さらに、店舗で得られる消費者の反応を商品開発や品揃え、卸売の提案にも生かす。
「スーパーを運営しているからこそ売場や消費者の変化が分かり、提案力につながる」と相原社長。小売を実験・検証の場として活用し、卸売へ還元する循環をつくることで、同社ならではの競争力を高める。

 今後は店舗数を増やすだけでなく、店ごとの品揃えや商品開発、プライベートブランド(PB)などにも取り組み、FROZEN JOE’Sそのものの価値を高めていく考えだ。単身世帯の増加やライフスタイルの変化を背景に、冷凍食品市場は成長が続くと見通す。「おいしさの向上だけでなく、食生活そのものが変わり、冷凍食品の役割はさらに大きくなる」と期待を寄せる。

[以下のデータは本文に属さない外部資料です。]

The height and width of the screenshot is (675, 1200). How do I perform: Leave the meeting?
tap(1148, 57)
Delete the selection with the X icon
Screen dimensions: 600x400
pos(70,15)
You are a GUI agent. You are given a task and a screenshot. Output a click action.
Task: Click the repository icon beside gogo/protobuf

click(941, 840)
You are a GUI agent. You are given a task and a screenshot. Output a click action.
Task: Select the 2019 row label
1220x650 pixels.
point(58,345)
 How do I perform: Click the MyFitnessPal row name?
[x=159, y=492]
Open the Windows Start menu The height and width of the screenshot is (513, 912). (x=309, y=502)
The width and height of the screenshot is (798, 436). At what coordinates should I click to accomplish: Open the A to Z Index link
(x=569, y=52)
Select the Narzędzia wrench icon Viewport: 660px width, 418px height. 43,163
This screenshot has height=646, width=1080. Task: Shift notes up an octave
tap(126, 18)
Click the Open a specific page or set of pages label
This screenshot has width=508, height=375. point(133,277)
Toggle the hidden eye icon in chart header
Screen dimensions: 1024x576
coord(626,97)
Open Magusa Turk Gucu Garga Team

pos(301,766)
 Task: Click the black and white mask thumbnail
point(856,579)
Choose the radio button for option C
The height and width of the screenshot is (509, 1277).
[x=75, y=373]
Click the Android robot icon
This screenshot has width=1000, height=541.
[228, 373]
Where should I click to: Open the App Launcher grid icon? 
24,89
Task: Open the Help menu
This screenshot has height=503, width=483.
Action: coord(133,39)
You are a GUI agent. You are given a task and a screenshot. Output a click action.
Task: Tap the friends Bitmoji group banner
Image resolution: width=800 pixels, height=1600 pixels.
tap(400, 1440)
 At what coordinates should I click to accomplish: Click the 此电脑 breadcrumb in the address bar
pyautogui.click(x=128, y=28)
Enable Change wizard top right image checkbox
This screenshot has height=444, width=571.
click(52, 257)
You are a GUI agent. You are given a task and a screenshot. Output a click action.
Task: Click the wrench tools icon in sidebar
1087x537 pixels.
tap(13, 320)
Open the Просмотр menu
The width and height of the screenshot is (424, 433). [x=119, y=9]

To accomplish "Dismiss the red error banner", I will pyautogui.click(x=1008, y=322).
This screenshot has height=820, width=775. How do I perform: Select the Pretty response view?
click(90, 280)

 相原社長が何より大切にするのは「現場第一」の考え方だ。配送、倉庫、営業、スーパー店長まで現場を経験してきた。「本部は現場が仕事をしやすくするためにある」とし、配送部門では週休3日制を導入するなど、人材育成や働きやすい環境づくりにも力を入れる。「社員が気持ちよく働き、幸せになれる会社でありたい」。人と物流への投資を惜しまず、卸売と小売の両面からフローズン市場の可能性を追求する。物流基盤を強化するとともに、FROZEN JOE’Sを新たな商品・市場を生み出す場へ育て、現場力と変化への対応力を強みに「ICECO VISION 2030」の実現を目指す。